The beauty of this approach is that we can now tune renewal behavior per service without modifying the base template.
Comprehensive Monitoring Infrastructure
While debugging the certificate issue, I also built comprehensive monitoring dashboards and alerting to prevent future incidents.
New Grafana Dashboards
I created three major monitoring dashboards:
- Slurm Cluster Overview: Job queue metrics, resource utilization, historical trends
- HashiCorp Services Overview: Consul health, Vault status, Nomad allocation monitoring
- Infrastructure Health Overview: Node uptime, storage capacity, network metrics
Enhanced Metrics Collection
The monitoring improvements included:
- Vector Internal Metrics: Enabled Vector's internal metrics and Prometheus exporter
- Certificate Expiration Tracking: Automated monitoring of certificate days-remaining
- Service Health Indicators: Real-time status for all critical cluster services
- Alert Rules: Proactive notifications for certificate expiration and service failures
Testing Infrastructure Improvements
The certificate renewal investigation led to significant improvements in our testing infrastructure.

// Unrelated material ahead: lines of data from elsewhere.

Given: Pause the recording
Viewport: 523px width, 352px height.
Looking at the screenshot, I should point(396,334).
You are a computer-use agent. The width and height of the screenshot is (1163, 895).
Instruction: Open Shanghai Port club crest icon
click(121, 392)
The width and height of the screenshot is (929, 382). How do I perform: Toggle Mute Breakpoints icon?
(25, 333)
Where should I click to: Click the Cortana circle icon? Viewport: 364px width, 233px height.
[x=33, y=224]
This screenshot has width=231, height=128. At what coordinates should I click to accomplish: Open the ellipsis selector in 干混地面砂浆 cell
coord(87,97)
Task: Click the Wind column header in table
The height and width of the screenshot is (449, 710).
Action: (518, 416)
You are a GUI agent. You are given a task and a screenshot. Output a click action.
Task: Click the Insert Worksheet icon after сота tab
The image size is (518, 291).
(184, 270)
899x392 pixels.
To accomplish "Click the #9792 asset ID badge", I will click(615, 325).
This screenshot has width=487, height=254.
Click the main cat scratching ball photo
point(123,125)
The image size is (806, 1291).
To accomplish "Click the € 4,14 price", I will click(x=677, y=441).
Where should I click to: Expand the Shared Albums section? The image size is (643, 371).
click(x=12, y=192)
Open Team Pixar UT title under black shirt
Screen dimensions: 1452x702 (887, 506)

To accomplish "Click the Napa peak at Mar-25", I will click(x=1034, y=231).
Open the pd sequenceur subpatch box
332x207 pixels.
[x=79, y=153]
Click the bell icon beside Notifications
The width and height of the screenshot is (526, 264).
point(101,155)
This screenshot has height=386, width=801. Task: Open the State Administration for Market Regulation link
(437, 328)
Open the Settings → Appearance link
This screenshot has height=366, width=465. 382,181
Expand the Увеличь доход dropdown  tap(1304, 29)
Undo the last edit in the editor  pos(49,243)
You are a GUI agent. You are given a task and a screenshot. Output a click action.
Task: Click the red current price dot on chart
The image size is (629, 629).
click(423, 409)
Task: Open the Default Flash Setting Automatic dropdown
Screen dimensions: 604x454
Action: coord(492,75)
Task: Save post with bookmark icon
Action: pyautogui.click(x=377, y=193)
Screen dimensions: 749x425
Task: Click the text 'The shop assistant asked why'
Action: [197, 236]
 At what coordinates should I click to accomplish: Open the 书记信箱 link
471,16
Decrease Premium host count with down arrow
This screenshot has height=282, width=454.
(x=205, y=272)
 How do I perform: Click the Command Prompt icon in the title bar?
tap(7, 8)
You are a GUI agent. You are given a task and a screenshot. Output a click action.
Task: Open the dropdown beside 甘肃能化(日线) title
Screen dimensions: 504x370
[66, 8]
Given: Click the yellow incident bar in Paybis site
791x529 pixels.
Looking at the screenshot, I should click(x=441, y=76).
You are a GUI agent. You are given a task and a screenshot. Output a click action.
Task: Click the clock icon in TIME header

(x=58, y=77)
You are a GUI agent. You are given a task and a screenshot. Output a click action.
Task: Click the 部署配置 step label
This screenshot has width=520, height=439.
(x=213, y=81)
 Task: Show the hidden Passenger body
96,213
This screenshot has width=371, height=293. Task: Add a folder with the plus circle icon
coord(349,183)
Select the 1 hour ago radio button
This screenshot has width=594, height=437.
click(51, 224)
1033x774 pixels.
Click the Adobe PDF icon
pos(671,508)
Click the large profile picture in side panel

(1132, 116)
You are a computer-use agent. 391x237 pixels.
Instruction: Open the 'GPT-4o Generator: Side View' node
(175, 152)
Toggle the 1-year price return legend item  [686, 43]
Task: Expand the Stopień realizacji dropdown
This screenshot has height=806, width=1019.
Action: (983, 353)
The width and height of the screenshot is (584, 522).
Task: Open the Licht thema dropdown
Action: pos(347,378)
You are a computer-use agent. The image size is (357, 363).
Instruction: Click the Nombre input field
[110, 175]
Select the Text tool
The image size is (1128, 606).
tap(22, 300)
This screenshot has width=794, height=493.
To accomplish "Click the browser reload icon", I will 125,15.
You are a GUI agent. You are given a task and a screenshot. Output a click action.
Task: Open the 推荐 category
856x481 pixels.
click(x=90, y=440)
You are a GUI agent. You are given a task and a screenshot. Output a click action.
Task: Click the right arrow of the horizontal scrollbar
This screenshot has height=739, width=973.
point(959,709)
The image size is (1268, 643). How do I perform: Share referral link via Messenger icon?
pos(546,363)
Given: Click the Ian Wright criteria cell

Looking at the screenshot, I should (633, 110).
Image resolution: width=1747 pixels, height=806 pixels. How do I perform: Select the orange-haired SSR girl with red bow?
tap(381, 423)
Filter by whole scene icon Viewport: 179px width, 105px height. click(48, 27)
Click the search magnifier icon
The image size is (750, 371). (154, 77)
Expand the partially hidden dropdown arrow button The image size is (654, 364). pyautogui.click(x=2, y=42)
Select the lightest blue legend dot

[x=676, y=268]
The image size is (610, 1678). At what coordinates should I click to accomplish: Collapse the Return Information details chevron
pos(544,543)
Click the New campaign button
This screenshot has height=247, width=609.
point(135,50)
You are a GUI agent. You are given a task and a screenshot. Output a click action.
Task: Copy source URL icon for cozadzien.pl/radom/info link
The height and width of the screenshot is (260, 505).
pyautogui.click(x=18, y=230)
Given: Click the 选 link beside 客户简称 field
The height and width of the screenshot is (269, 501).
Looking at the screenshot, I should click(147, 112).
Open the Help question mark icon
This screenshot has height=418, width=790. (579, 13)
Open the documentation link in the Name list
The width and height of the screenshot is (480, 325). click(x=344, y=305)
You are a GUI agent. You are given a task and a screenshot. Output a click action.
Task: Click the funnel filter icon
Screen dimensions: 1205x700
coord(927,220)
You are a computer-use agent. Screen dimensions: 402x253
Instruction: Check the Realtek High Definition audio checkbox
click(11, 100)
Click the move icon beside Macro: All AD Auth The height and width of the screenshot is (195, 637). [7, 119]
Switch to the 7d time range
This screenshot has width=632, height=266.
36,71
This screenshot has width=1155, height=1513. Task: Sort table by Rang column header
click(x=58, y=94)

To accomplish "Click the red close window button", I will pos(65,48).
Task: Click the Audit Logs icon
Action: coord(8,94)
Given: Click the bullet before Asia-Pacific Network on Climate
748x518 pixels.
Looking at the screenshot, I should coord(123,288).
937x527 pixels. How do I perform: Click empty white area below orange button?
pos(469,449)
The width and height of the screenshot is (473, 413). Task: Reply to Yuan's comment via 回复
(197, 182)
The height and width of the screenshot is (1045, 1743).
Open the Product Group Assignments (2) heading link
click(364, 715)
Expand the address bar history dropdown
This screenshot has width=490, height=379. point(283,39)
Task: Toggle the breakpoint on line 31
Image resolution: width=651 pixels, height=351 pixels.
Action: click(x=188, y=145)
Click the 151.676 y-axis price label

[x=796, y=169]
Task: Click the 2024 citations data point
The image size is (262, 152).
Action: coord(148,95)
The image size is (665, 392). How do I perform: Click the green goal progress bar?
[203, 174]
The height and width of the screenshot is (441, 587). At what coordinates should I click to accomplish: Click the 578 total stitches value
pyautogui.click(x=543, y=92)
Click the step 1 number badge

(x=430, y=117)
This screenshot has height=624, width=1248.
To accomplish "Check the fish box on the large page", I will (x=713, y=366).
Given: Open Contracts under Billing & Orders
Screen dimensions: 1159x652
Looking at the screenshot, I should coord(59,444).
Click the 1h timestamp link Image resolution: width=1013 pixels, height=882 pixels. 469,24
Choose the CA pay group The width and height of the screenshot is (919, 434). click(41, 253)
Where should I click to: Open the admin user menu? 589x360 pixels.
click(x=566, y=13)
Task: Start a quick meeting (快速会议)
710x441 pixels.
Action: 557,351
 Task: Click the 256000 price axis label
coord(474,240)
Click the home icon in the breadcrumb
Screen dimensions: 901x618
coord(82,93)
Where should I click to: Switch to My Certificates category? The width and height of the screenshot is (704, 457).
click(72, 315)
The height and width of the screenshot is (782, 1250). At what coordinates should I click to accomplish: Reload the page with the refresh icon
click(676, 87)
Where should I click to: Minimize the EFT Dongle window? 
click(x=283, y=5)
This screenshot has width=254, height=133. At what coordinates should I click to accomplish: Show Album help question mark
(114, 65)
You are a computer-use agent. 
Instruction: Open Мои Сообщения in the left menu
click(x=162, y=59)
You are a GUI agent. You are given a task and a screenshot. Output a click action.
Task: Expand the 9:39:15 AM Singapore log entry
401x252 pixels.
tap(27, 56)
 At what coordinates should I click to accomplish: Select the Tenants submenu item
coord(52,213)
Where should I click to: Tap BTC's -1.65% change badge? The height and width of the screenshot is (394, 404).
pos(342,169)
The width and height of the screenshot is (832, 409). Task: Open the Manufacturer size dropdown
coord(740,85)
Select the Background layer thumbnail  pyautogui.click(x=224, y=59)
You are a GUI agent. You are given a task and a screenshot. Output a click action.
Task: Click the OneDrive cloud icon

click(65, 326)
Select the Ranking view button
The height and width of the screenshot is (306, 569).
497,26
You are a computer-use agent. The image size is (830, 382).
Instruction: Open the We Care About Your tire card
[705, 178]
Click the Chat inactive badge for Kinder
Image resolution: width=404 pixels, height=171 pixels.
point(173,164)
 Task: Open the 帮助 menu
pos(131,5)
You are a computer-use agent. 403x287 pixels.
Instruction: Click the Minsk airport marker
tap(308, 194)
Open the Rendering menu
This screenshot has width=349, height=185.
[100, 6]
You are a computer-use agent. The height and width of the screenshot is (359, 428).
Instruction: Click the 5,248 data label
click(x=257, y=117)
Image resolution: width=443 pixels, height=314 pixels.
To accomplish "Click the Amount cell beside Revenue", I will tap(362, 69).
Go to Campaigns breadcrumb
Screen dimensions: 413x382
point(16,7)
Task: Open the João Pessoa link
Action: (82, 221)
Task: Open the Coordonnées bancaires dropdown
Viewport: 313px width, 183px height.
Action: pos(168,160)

Certificate-Aware Test Suite
I created a comprehensive test_certificate_renewal
role that:
- Node-Specific Testing: Only tests certificates for services actually deployed on each node
- Multi-Layered Validation: Certificate presence, validity, timer status, renewal capability
- Chain Validation: Verifies certificates against the cluster CA
- Canary Health Monitoring: Tracks the certificate canary's renewal cycles
Smart Service Filtering
The test improvements included "intelligent" service filtering:
# Filter services to only those deployed on this node
- name: Filter services for current node
set_fact:
node_certificate_services: |-
{%- set filtered_services = [] -%}
{%- for service in certificate_services -%}
{%- set should_include = false -%}
{%- if service.get('specific_hosts') -%}
{%- if inventory_hostname in service.specific_hosts -%}
{%- set should_include = true -%}
{%- endif -%}
{%- elif service.host_groups -%}
{%- for group in service.host_groups -%}
{%- if inventory_hostname in groups.get(group, []) -%}
{%- set should_include = true -%}
{%- endif -%}
{%- endfor -%}
{%- endif -%}
{%- if should_include -%}
{%- set _ = filtered_services.append(service) -%}
{%- endif -%}
{%- endfor -%}
{{ filtered_services }}
This eliminated false positives where tests were failing for missing certificates on nodes where services weren't supposed to be running.